Выпрямилась, вытерла рукой лоб, охнула, выпустила серп и начала оседать рядом с ним. Черные пальцы глубоко поранило лезвие, но не брызнула кровь, а только несколько капель – запеченных, с крохотными пузырьками пены – выжались из безжизненного тела. А на темных, припавших пылью губах выступил розовый пот и пошел паром.
И только тогда Евдокия с ужасом увидела, что лицо, потрескавшиеся ноги, жилистые руки матери были черными, как свежевспаханная корнистая вырубка.
– Как сизый голубь, отлетела жизнь, – горбатой тенью наклонилась над матерью пожилая, высушенная солнцем и батрачеством женщина.
– Легкая смерть. За работой, – позавидовал кто-то из работников.
– За чужой работой ни смерть, ни жизнь нелегки, – будто из глубины веков донеслись чьи-то слова. И под их ноющий осенний шелест перед глазами, как лодочка на горбатых волнах, колыхнулась могила ее матери; поплыла среди холмов, поскрипывая трухлявым замшелым крестом и пламенея живым платком перемытой росою калины. Как невыплаканные слезы, годами падает роса с отяжелевших гроздьев на изголовье полузабытой наймитки, которая в бедности родилась и сама в мучениях родила дочь и в горе умерла на чужом колючем поле.
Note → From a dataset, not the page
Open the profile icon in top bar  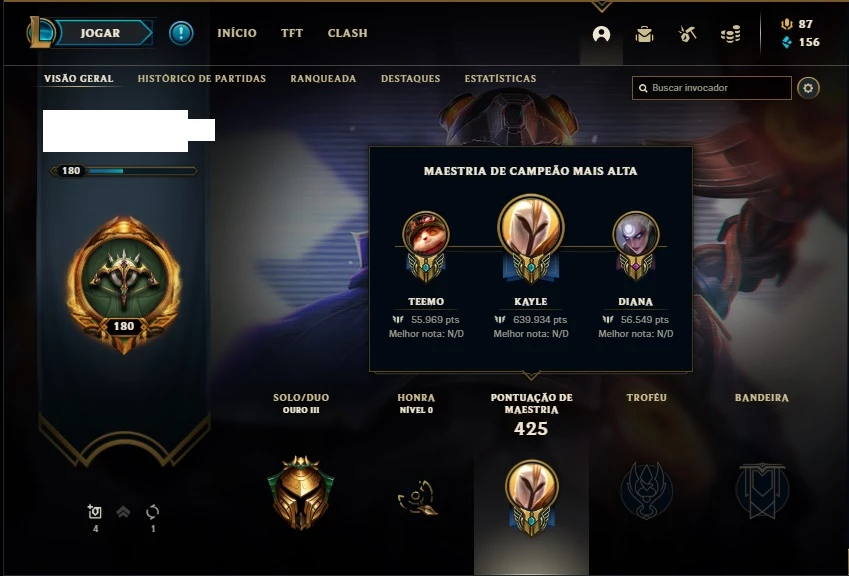(601, 34)
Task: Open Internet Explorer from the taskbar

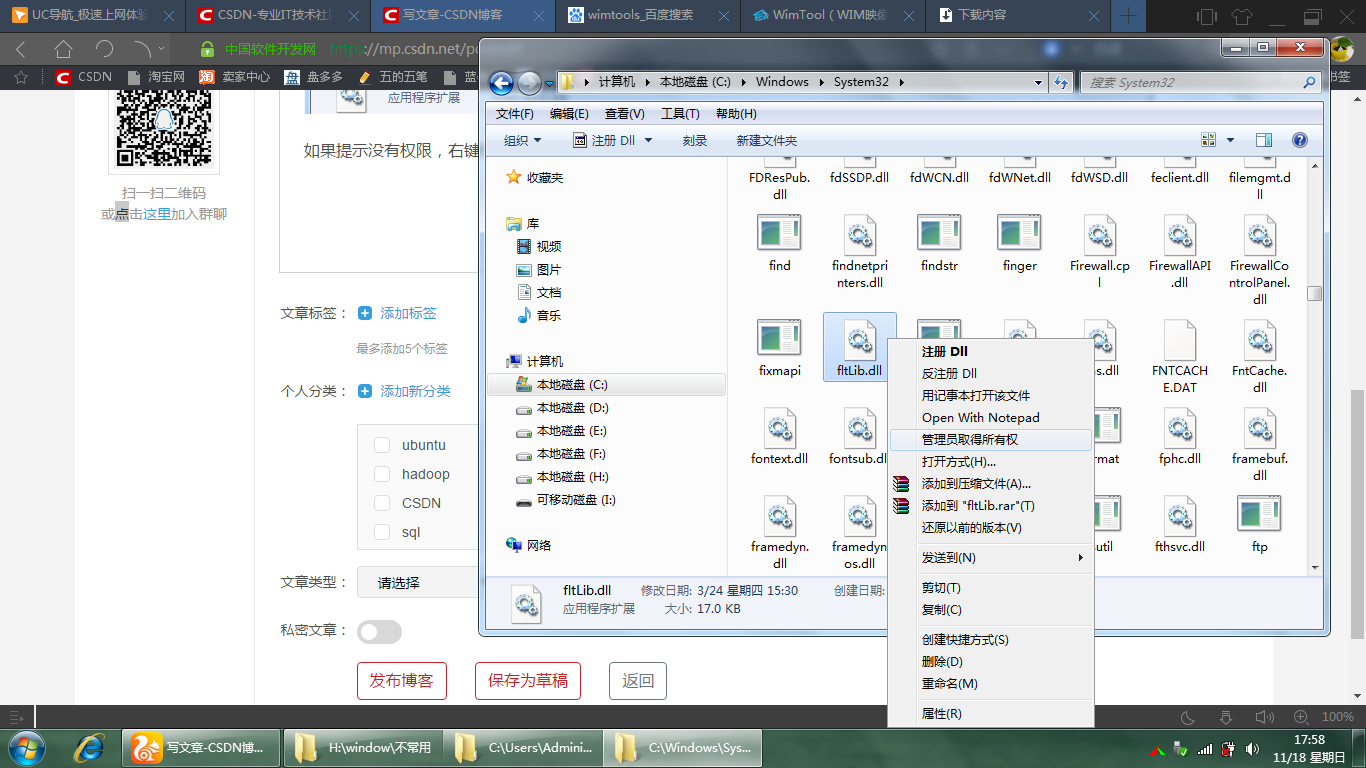Action: (90, 747)
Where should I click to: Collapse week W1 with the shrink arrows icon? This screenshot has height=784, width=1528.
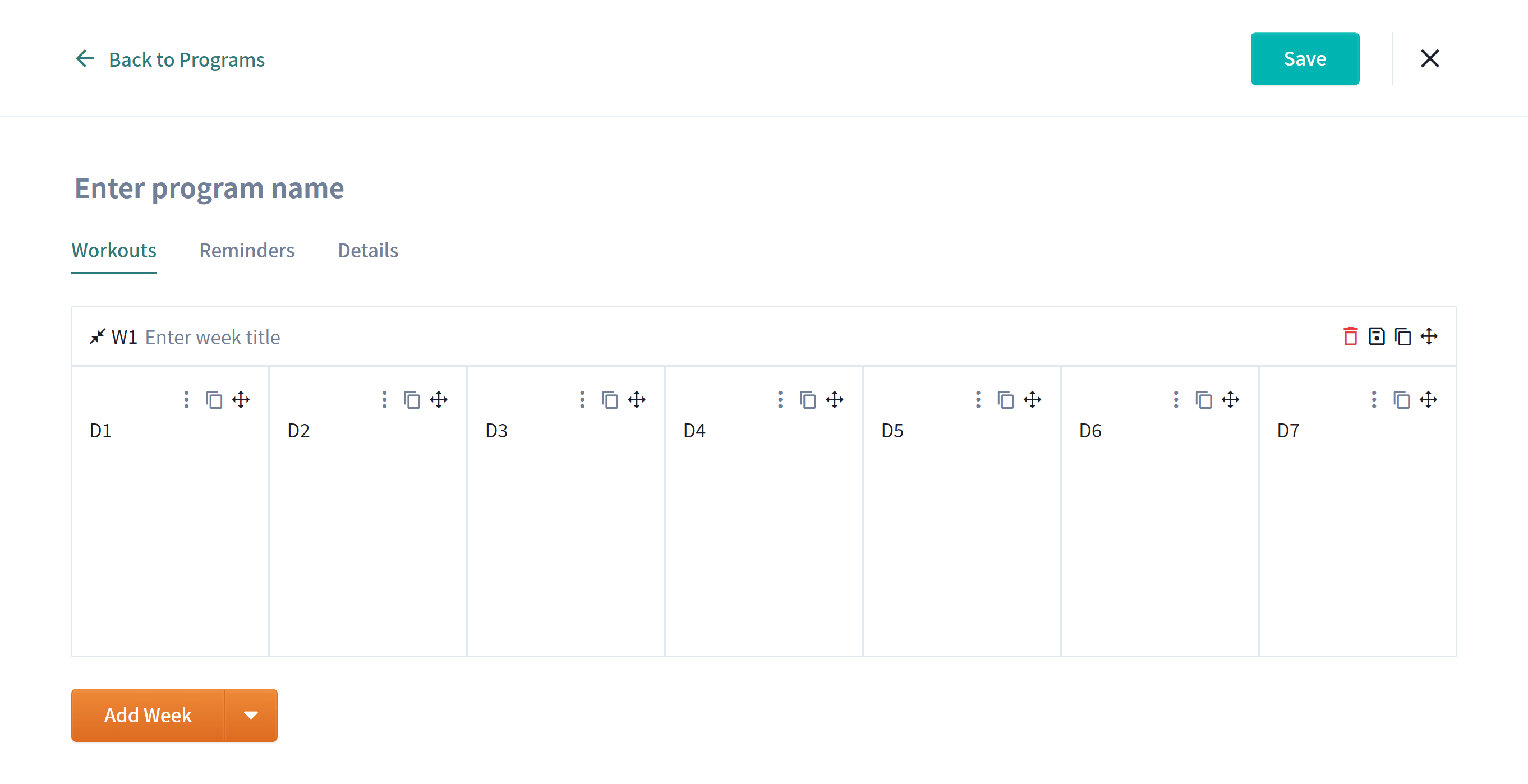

И там, где падают с калины дымчатые розовые капли, гуще кустится и поднимается трава. Дважды за лето ее скашивает глухой сторож с седыми спутавшимися ресницами, и в небольших копнах сена ветры перебирают унылые страницы сотен различных и вместе с тем похожих друг на друга историй тружеников.
…Евдокия скорее прогнала тревожные миражи и видения, пошла за мужем в хату.
– Приготовь, Евдокия, что-то в поле, – подобревшим взглядом смотрит на нее Тимофей. – Ну, хозяйка, прирезали нам три десятины земли. Рада?
– Три десятины!? – удивленно и еще не веря его словам, подходит к мужу. – Тимофей, и это навсегда? Или на какой-то год? – просыпается в ней недоверие.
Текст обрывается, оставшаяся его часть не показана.